At The Sun, the Page Three girls have survived, but have been de-personalised, with their captions removed, and the pictures restyled to be more naturalistic. There is a distinct sense that Page Three is incidental to Yelland's Sun in a way that, even 18 months ago when Melinda Messenger was discovered, would have been hard to believe. Effort is also being put into The Sun's Saturday product. A new TV guide was launched this weekend to fight off The Mirror's Saturday guide, The Look. It may also help to end the old saw about builders not bringing the paper into the house on Saturdays, where their wives will see it. On top of this, the paper is currently hunting for a senior writer in the Lynda Lee Potter mould to attract her Daily Mail type of female reader. Yelland wants more long reads about serious topics that are not just there for titillation, or for men. He also wants to sharpen up the turnaround of features so they are more immediate and news-led.

Yelland himself likes to point to more coverage of straight news such as Clinton, Northern Ireland and, strangely, trade unions, as evidence of his new regime, but there have been few big changes so far. The Sun is, after all, still Britain's best-selling daily newspaper, so Yelland's changes are necessarily as quiet as he is. This is still the newspaper that chose to lead its front page a few Saturdays ago with the news that two members of the Spice Girls had become vegetarians.

But there is a limit to how slowly Yelland can go in making his changes. Since his arrival, the paper has managed a slight increase in sales, but the long-term picture is still bad. In the first six months of 1996 it was selling an average of over 4 million copies a day. For the last six months it has been 3.6 million. The Mirror, although still 1.3 million copies a day behind it, has managed to halt its decline, but The Sun's slide remains at around 4 per cent a year.

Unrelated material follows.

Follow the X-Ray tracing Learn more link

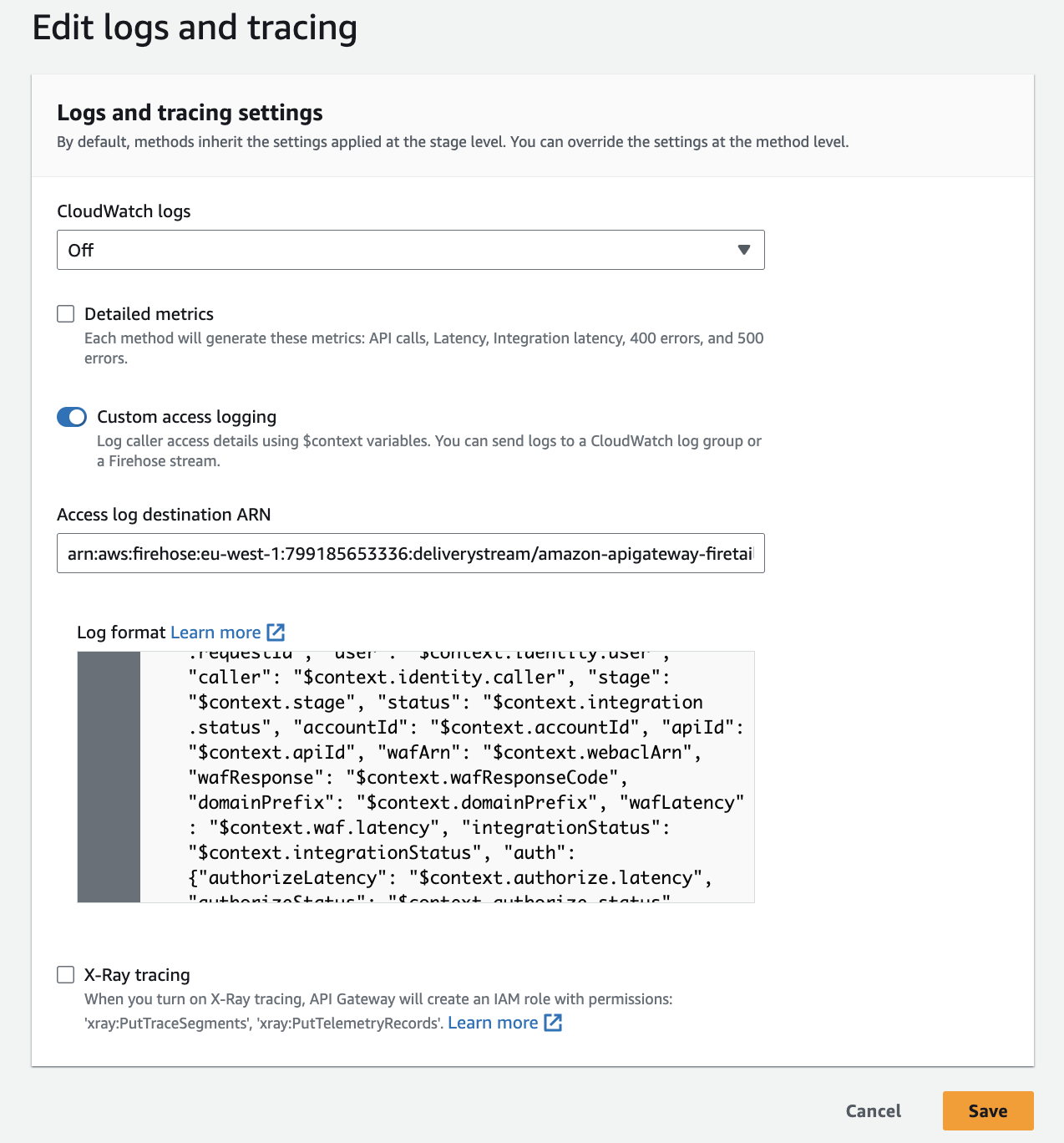click(493, 1023)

This falling circulation has had a dramatic effect on the paper's finances. In the last six months, The Sun's cover price has brought in around pounds 6m less than during the same six months a year ago. This has increased the importance of the pounds 230m the title makes a year from selling advertising. But now a recession is upon us, which will hit the red-top market disproportionately hard. "To The Sun, Dixons, Comet and Currys are God, The Son and The Holy Ghost," says Paul Mukherjee, press director of Mindshare, a media buying agency. "Those retailers are there week after week buying up pages."

If Yelland cannot halt the slide of The Sun, media buyers will have the motivation and the ammunition to force down its advertising rates - currently the newspaper gets around pounds 30,000 for a colour page. Some advertisers, such as the mass-market car companies, may be tempted to move to another medium altogether, in the face of a recession and a circulation decline.

Given this imminent threat, it seems unlikely that some gentle moves to attract women and a series of political stunts will be enough to turn the paper around, and keep it making the money News International is used to. The difficulty for Yelland is that being male-centred and non-political is what The Sun is, and always has been, about.

That said, David Yelland claims that throughout his career people have underestimated him.

The next few months will show whether he can continue to make this claim.